Smart View and Smart Scroll

Smart View and Smart Scroll work by using front facing sensors positioned at the top of the phone. These sensors detect your face (in combination with the natural tilt accompanied by reading text on screen) in order to scroll down through an email or webpage as you read. The result is mixed. Sometimes it doesn’t detect your presence due to lighting conditions and at other times the text whizzes by before you have a chance to read. Like a lot of extras on this device, it might be a feature you slowly get used to and enjoy or simply one you switch off without regret. Unfortunately, there’s no option to train this feature to recognize your face or reading habits. I do, however, like the fact that it recognizes when you’re facing the screen, which prevents auto dimming. This works for when you’re watching video too: if you turn away from the screen it automatically pauses, well, most of the time anyway.

Air Gesture and Air Touch

Air Touch detects your finger hovering over the screen and responds in kind. It can be set to highlight text or act as the hover function of an onscreen cursor and bring up options without actually clicking through. It also leaves a trail of sparkles in its wake on the lockscreen. Pretty!

The Air Gesture (positioned at top of screen) recognises gestures from a distance of under 7cm at normal speed. When it’s working (as with Smart View and Smart Scroll) the icon will appear (and light up) on the status bar. This was particularly useful for flicking through pictures in a photo album with the wave of a hand and also for motioning a webpage up or down. It can be set to answer the phone too: waving a hand back and forth across the screen will automatically answer an incoming call and switch to loudspeaker mode.

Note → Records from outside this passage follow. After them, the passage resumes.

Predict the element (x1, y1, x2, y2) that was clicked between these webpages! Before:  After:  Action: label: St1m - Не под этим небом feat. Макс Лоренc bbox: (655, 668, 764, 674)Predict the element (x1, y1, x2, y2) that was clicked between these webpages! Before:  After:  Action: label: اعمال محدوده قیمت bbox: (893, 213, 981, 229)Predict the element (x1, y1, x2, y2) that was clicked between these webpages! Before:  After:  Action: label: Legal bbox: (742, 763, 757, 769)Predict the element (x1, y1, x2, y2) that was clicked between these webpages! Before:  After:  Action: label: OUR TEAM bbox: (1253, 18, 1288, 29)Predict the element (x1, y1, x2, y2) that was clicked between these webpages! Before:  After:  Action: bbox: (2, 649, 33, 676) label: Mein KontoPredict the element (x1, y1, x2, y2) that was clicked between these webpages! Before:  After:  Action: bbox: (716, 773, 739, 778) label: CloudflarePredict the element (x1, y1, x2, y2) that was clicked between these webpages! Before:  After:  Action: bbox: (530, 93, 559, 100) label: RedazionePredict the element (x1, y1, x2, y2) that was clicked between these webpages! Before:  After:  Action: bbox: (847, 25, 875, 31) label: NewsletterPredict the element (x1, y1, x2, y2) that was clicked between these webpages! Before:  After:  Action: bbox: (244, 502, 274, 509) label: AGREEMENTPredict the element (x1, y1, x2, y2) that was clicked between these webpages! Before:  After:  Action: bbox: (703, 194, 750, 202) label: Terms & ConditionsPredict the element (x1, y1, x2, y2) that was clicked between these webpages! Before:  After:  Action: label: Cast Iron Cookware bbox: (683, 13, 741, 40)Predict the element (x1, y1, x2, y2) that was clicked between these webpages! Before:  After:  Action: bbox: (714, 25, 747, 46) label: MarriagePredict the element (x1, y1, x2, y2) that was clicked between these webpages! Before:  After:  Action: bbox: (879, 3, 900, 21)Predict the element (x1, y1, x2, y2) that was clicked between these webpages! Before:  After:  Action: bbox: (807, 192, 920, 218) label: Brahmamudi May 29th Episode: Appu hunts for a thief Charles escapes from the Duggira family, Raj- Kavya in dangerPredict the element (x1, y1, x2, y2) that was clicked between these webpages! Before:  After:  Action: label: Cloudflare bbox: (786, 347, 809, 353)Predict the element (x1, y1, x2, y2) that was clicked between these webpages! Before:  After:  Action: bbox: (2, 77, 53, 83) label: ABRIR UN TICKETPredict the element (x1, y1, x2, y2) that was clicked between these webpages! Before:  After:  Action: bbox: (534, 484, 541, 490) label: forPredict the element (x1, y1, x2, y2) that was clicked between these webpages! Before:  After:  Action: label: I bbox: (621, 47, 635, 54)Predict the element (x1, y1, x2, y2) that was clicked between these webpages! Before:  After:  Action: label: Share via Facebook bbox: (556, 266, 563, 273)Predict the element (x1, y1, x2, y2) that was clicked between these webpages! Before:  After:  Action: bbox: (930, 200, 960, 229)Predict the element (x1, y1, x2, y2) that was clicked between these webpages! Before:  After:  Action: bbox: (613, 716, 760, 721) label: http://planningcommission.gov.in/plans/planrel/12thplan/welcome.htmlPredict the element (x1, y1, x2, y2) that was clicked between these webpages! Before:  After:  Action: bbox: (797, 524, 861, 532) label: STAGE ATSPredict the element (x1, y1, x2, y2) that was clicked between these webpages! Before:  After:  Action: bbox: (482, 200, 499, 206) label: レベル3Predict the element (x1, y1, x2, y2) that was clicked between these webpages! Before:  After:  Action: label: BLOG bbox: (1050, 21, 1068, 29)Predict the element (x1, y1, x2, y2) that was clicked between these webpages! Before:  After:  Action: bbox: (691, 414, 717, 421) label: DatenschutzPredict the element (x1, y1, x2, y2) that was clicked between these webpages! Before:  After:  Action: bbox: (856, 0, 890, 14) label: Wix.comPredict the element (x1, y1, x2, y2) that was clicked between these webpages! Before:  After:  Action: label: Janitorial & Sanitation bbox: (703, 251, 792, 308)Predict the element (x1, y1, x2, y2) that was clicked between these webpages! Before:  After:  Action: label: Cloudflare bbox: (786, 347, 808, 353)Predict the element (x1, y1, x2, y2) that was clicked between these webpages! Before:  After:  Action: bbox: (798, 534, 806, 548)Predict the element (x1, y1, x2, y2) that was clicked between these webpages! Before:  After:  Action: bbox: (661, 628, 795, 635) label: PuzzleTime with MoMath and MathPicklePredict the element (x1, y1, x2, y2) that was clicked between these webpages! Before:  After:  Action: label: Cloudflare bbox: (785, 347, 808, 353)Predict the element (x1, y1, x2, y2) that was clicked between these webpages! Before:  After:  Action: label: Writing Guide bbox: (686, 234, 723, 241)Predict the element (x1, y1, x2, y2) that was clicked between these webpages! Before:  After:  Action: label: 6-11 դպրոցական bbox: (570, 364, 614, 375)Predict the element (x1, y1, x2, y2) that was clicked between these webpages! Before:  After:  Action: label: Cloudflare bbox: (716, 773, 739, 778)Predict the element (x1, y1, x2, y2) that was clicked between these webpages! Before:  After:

I suppose there are three main players in the high-end smartphone arena right now: the iPhone 5, the HTC One and the Galaxy S4. I haven’t tested the HTC One, had a brief love affair with a HTC Hero (industrial design heaven!) but I’ve been using the iPhone ever since it first came out and therefore have invested a lot of time and money in apps, integration with my other hardware and so on.

Other than that I don’t see a reason not to pick one device over the other. I would easily recommend the S4 to a first time smartphone user but with one caveat: beware of overload. You won’t need half of the features of this device but it’s nice to see that they are there just in case. It does superbly on the essentials and, lets face it, you won’t regret owning a 13-megapixel camera with a 5-inch HD screen and 1.9GHz processor.